# What you need to do:
Keep only the lines that hold the string "toolbar", filtering out the rest of the entries below.

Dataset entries

=====

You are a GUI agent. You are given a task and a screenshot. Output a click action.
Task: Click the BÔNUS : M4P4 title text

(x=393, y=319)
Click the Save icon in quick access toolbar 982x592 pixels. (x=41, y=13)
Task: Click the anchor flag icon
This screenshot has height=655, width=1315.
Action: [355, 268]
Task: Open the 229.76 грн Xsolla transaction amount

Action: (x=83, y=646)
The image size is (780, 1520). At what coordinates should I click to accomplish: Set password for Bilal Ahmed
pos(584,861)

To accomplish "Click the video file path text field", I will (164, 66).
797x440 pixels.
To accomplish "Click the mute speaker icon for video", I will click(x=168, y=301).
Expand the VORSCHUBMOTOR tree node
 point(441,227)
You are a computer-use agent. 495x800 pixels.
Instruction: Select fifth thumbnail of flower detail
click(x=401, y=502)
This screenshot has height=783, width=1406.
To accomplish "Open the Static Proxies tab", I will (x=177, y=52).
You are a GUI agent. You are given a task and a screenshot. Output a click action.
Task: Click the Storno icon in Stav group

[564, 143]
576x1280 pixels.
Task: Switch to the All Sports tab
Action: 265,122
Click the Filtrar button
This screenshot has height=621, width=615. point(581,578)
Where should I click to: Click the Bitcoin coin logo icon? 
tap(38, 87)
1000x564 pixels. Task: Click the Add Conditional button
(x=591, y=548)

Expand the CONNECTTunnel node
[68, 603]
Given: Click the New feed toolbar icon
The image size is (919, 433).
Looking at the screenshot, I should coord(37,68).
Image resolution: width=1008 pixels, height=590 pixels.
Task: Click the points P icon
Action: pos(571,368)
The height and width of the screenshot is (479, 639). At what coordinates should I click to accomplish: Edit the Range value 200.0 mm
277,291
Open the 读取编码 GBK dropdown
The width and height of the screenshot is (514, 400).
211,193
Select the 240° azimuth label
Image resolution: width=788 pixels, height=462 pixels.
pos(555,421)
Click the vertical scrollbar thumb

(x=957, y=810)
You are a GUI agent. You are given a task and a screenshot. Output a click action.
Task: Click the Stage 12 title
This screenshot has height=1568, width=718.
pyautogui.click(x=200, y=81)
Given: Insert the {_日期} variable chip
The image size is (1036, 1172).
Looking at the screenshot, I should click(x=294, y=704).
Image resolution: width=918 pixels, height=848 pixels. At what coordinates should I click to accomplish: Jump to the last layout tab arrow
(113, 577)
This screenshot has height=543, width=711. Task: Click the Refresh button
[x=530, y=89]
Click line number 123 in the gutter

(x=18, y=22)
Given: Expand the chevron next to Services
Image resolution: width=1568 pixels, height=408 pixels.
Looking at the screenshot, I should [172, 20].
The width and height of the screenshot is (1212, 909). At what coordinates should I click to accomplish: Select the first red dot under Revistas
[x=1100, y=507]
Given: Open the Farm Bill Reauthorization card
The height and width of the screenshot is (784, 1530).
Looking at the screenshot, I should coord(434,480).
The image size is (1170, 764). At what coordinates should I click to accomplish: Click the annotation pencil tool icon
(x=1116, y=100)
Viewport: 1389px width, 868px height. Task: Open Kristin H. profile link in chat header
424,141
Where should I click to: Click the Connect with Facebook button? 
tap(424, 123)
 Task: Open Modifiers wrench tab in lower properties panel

=====

# Your solution:
Click the Save icon in quick access toolbar 982x592 pixels. (x=41, y=13)
Given: Click the New feed toolbar icon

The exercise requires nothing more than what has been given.